Given a text (e.g. a movie review), we will predict whether this review is positive (class label=1) or negative (class label =0).

### 3. Tasks:

* Encode text using LSTM as an encoder layer.
* Project the output of encoder model to dense prediction layer.
* Train the model with objective function to minimize error loss of sentiment classification task, given the encoding of text sequence as the input of the model.

YOUR ASSIGNMENT TASKS:
* <span style="color:red">Plot error loss and accuracy in training and validation stage. Discuss the result.</span>
* <span style="color:red">Generate document embedding from RNN layer that has been trained and optimized to the sentiment classification task.</span>
* <span style="color:red">Visualize the resulting document embedding and project to their sentiment labels in embedding space.</span>
* <span style="color:red">Test with new set of document (raw data set is provided).</span>
* <span style="color:red">Assign new labels to new unseen and unlabelled document. You will need to encode this raw document as well as a query to source (trained) document embedding. Sample only 10 new unlabelled documents.</span>

### 4. Read preprocessed data

In [2]:
import os
import sys
import numpy as np
import pandas as pd
pd.options.display.max_colwidth = 100
import re
import nltk
import string
from string import punctuation

DATA_PATH = 'data/imdb'
MODEL_PATH = 'model/assignment_3_1'

In [3]:
import _pickle as cPickle

# reading file in pickle format
def readPickle(pickleFilename):
    f = open(pickleFilename, 'rb')

** Aim A **
Check each statement against the sentiment classification notebook excerpt and answer yes or no, quoting the words of the excerpt that decide it: (i) A negative review gets class label 0. (ii) The encoder layer is a convolutional network. (iii) The assignment asks for a sample of 20 new unlabelled documents.
** Aim B **
In the sentiment classification notebook excerpt, what value is assigned to DATA_PATH?
** Aim C **
Please write the next few lines of code for the sentiment classification notebook excerpt, picking up right after its final line.

** Dataset rows **
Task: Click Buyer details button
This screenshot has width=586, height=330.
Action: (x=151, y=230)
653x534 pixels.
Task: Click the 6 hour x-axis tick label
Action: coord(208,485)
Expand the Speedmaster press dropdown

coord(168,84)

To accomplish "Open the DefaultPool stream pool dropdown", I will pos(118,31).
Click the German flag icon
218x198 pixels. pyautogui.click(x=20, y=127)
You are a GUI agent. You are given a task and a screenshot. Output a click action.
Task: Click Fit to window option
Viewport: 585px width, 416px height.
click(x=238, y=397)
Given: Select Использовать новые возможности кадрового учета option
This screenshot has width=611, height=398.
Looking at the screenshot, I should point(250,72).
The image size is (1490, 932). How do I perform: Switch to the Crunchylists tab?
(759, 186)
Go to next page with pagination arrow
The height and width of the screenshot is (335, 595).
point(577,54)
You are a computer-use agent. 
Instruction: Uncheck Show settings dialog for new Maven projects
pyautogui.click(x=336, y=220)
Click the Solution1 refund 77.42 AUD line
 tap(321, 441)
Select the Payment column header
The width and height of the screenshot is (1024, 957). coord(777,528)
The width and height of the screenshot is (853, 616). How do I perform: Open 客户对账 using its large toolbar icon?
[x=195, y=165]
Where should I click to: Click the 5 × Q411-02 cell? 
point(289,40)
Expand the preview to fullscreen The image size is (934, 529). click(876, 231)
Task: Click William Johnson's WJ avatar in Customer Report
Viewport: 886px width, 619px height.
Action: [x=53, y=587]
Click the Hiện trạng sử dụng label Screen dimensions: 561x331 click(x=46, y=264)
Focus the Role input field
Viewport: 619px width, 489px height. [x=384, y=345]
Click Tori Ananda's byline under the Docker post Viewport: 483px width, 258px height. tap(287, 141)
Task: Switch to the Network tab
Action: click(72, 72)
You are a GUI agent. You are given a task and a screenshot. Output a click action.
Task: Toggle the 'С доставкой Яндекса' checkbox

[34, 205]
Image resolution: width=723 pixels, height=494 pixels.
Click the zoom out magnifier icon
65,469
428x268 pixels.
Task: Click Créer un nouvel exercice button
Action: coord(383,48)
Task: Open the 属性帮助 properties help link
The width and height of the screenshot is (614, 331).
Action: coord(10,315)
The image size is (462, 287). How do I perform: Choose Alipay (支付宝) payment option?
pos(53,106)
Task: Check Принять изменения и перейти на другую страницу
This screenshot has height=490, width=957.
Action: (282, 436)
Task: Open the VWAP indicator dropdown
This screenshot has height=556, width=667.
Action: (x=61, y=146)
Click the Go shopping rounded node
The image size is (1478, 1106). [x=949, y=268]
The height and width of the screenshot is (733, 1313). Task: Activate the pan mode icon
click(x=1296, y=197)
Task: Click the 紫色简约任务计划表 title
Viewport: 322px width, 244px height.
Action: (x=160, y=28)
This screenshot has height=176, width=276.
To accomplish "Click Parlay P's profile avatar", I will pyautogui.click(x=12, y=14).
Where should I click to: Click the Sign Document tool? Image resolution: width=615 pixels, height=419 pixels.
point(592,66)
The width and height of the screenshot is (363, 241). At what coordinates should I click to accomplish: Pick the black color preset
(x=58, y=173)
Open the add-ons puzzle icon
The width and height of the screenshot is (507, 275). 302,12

** Task output A **
(i) Yes: "negative (class label =0)". (ii) No: "Encode text using LSTM as an encoder layer." (iii) No: "Sample only 10 new unlabelled documents."

** Task output B **
'data/imdb'

** Task output C **
    obj = cPickle.load(f)
    f.close()
    return obj

In [4]:
def savePickle(dataToWrite,pickleFilename):
    f = open(pickleFilename, 'wb')
    cPickle.dump(dataToWrite, f)
    f.close()

In [5]:
def striphtml(html):
    p = re.compile(r'<.*?>')
    return p.sub('', html)

In [6]:
def clean(s):
    return re.sub(r'[^\x00-\x7f]', r'', s)

In [7]:
data = pd.read_csv(os.path.join(DATA_PATH,"labeledTrainData.tsv"), header=0, delimiter="\t", quoting=3)

In [8]:
valid_data = pd.read_csv(os.path.join(DATA_PATH,"testData.tsv"), header=0, delimiter="\t")

In [9]:
txt = ''
docs = []
sentiments = []
for cont, sentiment in zip(data.review, data.sentiment):
    doc = clean(striphtml(cont))
    doc = doc.lower() 
    docs.append(doc)
    sentiments.append(sentiment)

In [10]:
valid_docs =[]
valid_labels = []
i=0
for docid,cont in zip(valid_data.id, valid_data.review):
    id_label = docid.split('_')
    if(int(id_label[1]) >= 7):
        valid_labels.append(1)
    else:
        valid_labels.append(0)         
    doc = clean(striphtml(cont))
    doc = doc.lower() 
    valid_docs.append(doc)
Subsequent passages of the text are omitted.